Much can be done to bring about a visual, if not an actual, transformation of tired, high-summer gardens. Care and deadheading are careful and painstaking, but once the dead leaves, flowers and seed heads are removed, there is an immediate improvement. Many perennials flush out new growth and flowers as a result. This excludes weeding; in good soil, weeding is easy and done as you go.

Astilbe and alchemilla mollis will fade – remove dead flowers and cut them back. Alchemilla will produce new foliage and flowers; astilbe is done for the season, although the fern-like masses of foliage form attractive mounded shapes. Some newer astilbe cultivars have reddish-tinted foliage, which remains effective after flowering has finished.

Geraniums seem to flower forever, but the plants themselves spread and continue to grow; prune them back. ‘Rozanne’ is a much-praised introduction, voted Perennial of the Year in 2008; there are others like it, equally good garden plants and they flower for a long time. Limit the spread by cutting them back by a third to a half.

Nepeta is another reliable, hardy plant that starts to look tired and untidy at this point. Prune it back. Platycodon is a great bloomer that I can’t say enough good things about. However, once it’s decorated with old flower debris, it doesn’t look so great. Remove spent platycodon capsules and harvest reblooms.

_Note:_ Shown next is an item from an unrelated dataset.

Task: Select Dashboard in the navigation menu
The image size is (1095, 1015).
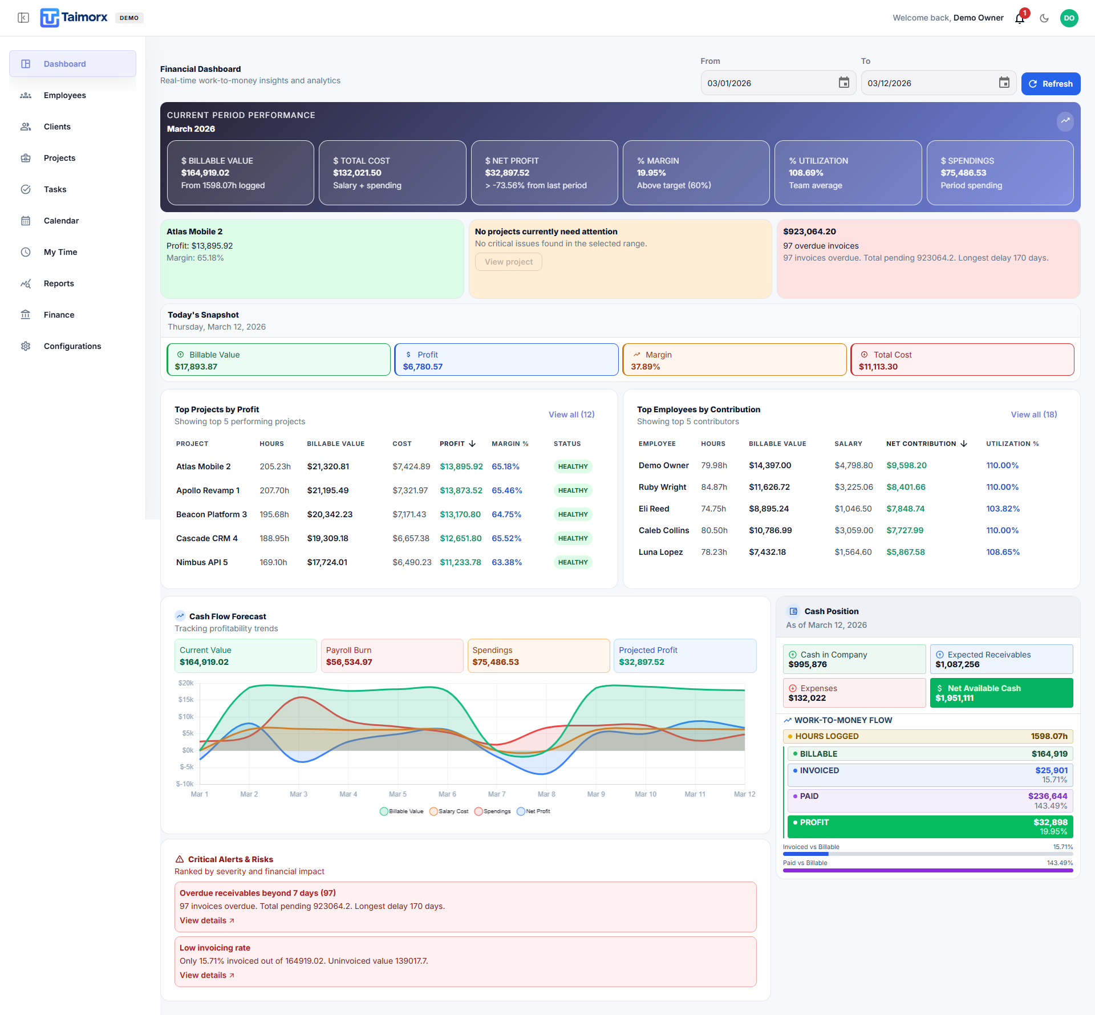Action: [x=64, y=63]
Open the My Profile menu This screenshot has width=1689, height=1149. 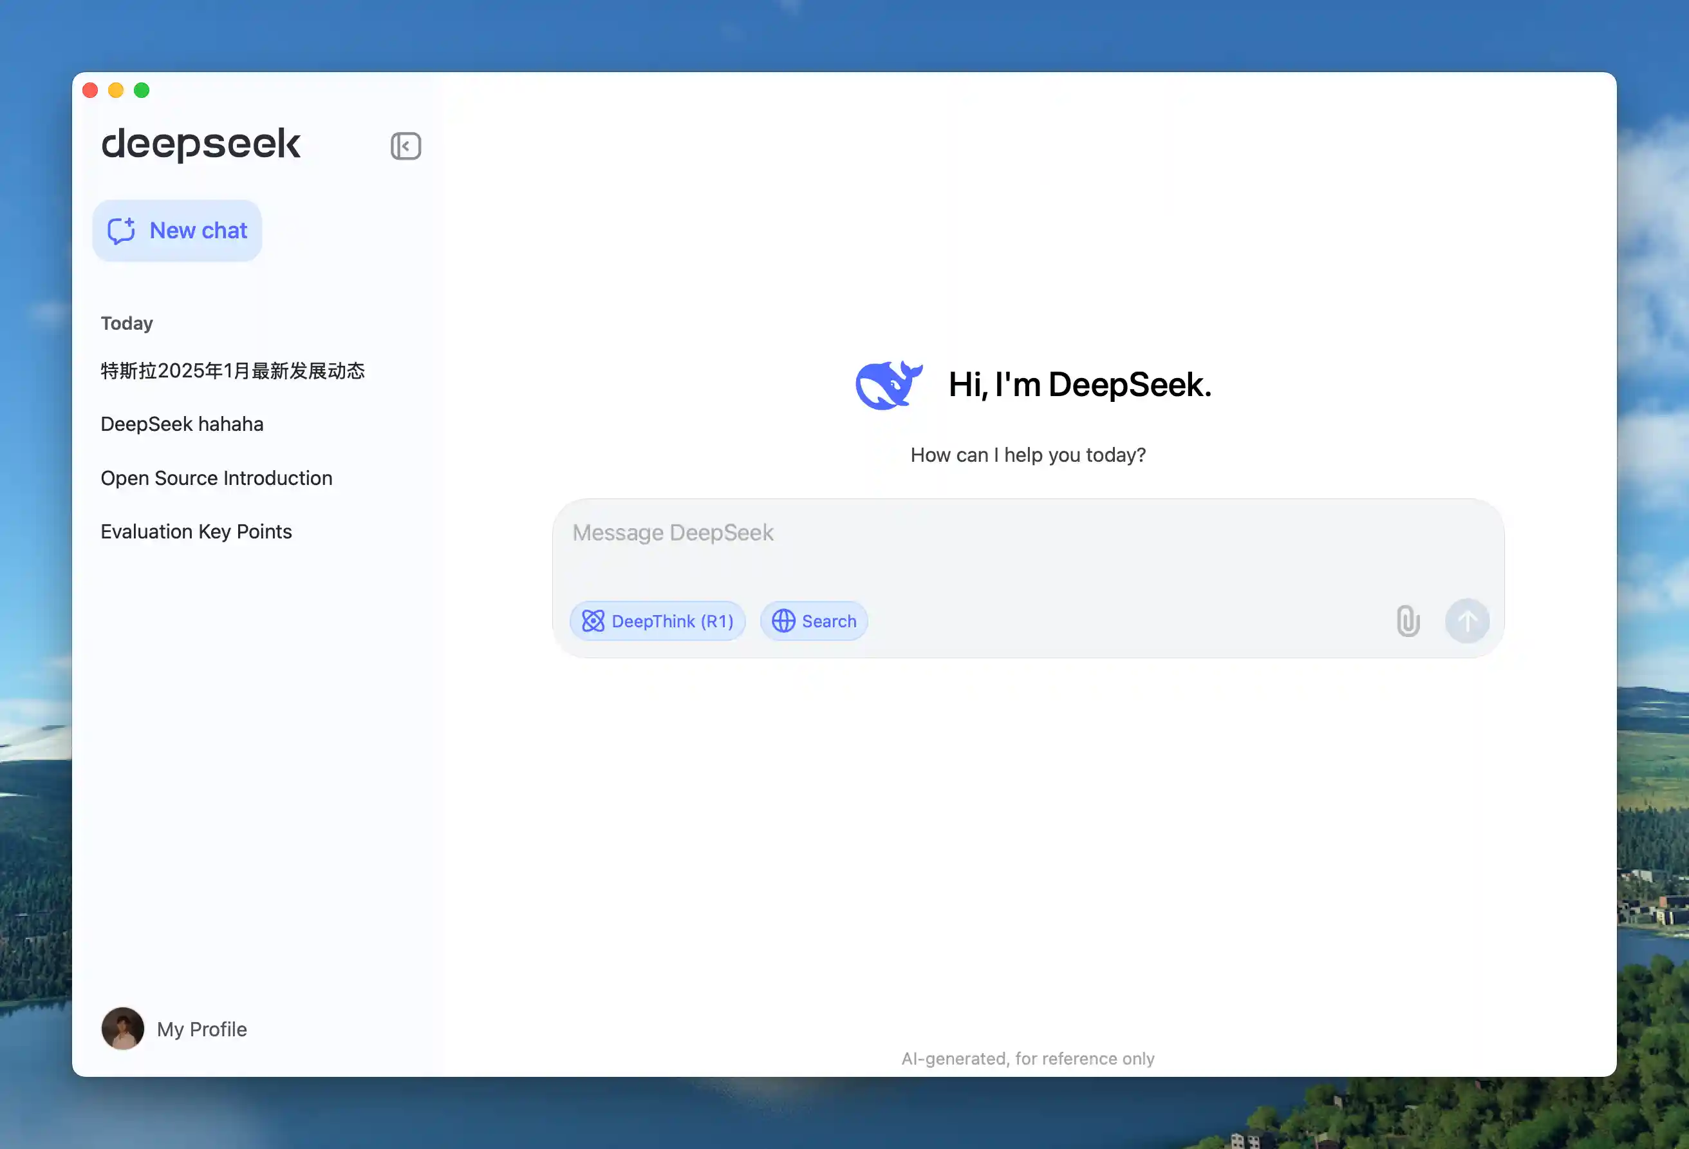point(201,1029)
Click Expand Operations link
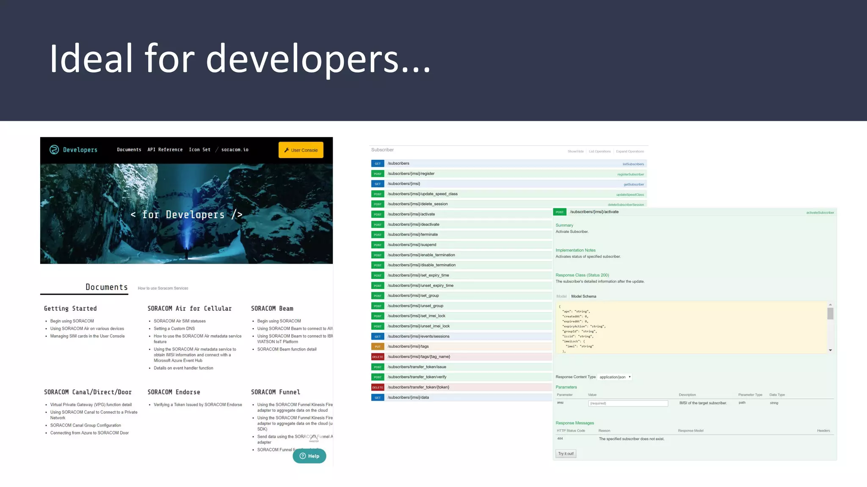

Gardens with butterfly bushes also need to consider the “browns.” Most butterfly bushes are heavy flowering shrubs, making them attractive to butterflies and pollinators. Each faded flower spike will turn brown. As noted above, this is a delicate job, but once done, it makes a huge improvement. (Give it another day or two; then rinse and repeat.)

Tawny daylilies are done blooming for the year. Their flower stems age gray-brown and pull easily when fully ripe. If it is in a front-and-center position, cut the tired foliage all the way back to four to six inches: new, fresh leaves will follow and improve the appearance of the planting. Otherwise, just leave them and save yourself the trouble.

Newer Hemerocallis cultivars, the tetraploids and repeat bloomers, continue to produce new leaves while the older ones shrivel and collapse into the crown. They are easy to pull once they are fully mature. It is a chore, but worth doing for better air circulation and appearance.